• DATA PROVIDED:
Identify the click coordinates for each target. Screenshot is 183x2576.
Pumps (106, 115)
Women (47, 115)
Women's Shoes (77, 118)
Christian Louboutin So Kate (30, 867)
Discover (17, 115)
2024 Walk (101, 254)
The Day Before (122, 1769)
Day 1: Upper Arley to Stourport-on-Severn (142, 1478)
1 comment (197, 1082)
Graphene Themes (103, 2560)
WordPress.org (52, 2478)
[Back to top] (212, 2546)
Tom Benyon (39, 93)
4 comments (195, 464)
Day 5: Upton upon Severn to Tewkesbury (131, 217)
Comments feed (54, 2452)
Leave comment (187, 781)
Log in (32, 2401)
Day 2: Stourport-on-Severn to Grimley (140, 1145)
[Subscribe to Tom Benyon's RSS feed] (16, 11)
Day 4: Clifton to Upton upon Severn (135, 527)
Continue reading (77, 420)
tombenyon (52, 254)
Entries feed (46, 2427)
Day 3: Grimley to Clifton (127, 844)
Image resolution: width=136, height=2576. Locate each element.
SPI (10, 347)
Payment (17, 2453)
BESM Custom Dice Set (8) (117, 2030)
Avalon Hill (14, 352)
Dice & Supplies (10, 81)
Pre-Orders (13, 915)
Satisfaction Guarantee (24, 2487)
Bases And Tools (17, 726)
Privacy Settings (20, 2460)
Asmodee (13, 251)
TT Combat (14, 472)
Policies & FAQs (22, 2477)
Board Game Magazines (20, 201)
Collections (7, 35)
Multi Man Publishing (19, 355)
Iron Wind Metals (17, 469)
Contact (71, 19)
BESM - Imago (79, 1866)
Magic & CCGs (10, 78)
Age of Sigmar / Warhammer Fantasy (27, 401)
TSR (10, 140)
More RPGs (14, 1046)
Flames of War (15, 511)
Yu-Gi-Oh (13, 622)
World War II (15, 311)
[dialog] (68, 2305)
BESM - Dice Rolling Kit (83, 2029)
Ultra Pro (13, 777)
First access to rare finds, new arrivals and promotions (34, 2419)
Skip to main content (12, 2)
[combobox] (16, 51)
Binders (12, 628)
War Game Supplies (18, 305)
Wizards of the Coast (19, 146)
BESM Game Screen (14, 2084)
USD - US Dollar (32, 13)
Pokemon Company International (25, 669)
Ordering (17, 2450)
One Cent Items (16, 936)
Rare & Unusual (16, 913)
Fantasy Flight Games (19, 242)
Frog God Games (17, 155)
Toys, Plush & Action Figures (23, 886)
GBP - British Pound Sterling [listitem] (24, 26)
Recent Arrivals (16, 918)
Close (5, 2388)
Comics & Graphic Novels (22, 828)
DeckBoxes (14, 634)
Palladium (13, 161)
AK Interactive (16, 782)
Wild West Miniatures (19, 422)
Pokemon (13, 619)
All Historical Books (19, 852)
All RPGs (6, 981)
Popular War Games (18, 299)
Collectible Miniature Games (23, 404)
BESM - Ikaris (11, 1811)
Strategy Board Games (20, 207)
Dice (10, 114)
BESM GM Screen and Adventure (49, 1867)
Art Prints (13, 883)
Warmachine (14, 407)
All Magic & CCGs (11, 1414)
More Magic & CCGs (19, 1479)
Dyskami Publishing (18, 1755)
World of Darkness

• ABOUT THIS EXERCISE:
Print all the material, keeping every line identical to the original.

• ANSWER BOX:
Identify the click coordinates for each target. Screenshot is 183x2576.
Pumps (106, 115)
Women (47, 115)
Women's Shoes (77, 118)
Christian Louboutin So Kate (30, 867)
Discover (17, 115)
2024 Walk (101, 254)
The Day Before (122, 1769)
Day 1: Upper Arley to Stourport-on-Severn (142, 1478)
1 comment (197, 1082)
Graphene Themes (103, 2560)
WordPress.org (52, 2478)
[Back to top] (212, 2546)
Tom Benyon (39, 93)
4 comments (195, 464)
Day 5: Upton upon Severn to Tewkesbury (131, 217)
Comments feed (54, 2452)
Leave comment (187, 781)
Log in (32, 2401)
Day 2: Stourport-on-Severn to Grimley (140, 1145)
[Subscribe to Tom Benyon's RSS feed] (16, 11)
Day 4: Clifton to Upton upon Severn (135, 527)
Continue reading (77, 420)
tombenyon (52, 254)
Entries feed (46, 2427)
Day 3: Grimley to Clifton (127, 844)
Image resolution: width=136, height=2576. Locate each element.
SPI (10, 347)
Payment (17, 2453)
BESM Custom Dice Set (8) (117, 2030)
Avalon Hill (14, 352)
Dice & Supplies (10, 81)
Pre-Orders (13, 915)
Satisfaction Guarantee (24, 2487)
Bases And Tools (17, 726)
Privacy Settings (20, 2460)
Asmodee (13, 251)
TT Combat (14, 472)
Policies & FAQs (22, 2477)
Board Game Magazines (20, 201)
Collections (7, 35)
Multi Man Publishing (19, 355)
Iron Wind Metals (17, 469)
Contact (71, 19)
BESM - Imago (79, 1866)
Magic & CCGs (10, 78)
Age of Sigmar / Warhammer Fantasy (27, 401)
TSR (10, 140)
More RPGs (14, 1046)
Flames of War (15, 511)
Yu-Gi-Oh (13, 622)
World War II (15, 311)
[dialog] (68, 2305)
BESM - Dice Rolling Kit (83, 2029)
Ultra Pro (13, 777)
First access to rare finds, new arrivals and promotions (34, 2419)
Skip to main content (12, 2)
[combobox] (16, 51)
Binders (12, 628)
War Game Supplies (18, 305)
Wizards of the Coast (19, 146)
BESM Game Screen (14, 2084)
USD - US Dollar (32, 13)
Pokemon Company International (25, 669)
Ordering (17, 2450)
One Cent Items (16, 936)
Rare & Unusual (16, 913)
Fantasy Flight Games (19, 242)
Frog God Games (17, 155)
Toys, Plush & Action Figures (23, 886)
GBP - British Pound Sterling [listitem] (24, 26)
Recent Arrivals (16, 918)
Close (5, 2388)
Comics & Graphic Novels (22, 828)
DeckBoxes (14, 634)
Palladium (13, 161)
AK Interactive (16, 782)
Wild West Miniatures (19, 422)
Pokemon (13, 619)
All Historical Books (19, 852)
All RPGs (6, 981)
Popular War Games (18, 299)
Collectible Miniature Games (23, 404)
BESM - Ikaris (11, 1811)
Strategy Board Games (20, 207)
Dice (10, 114)
BESM GM Screen and Adventure (49, 1867)
Art Prints (13, 883)
Warmachine (14, 407)
All Magic & CCGs (11, 1414)
More Magic & CCGs (19, 1479)
Dyskami Publishing (18, 1755)
World of Darkness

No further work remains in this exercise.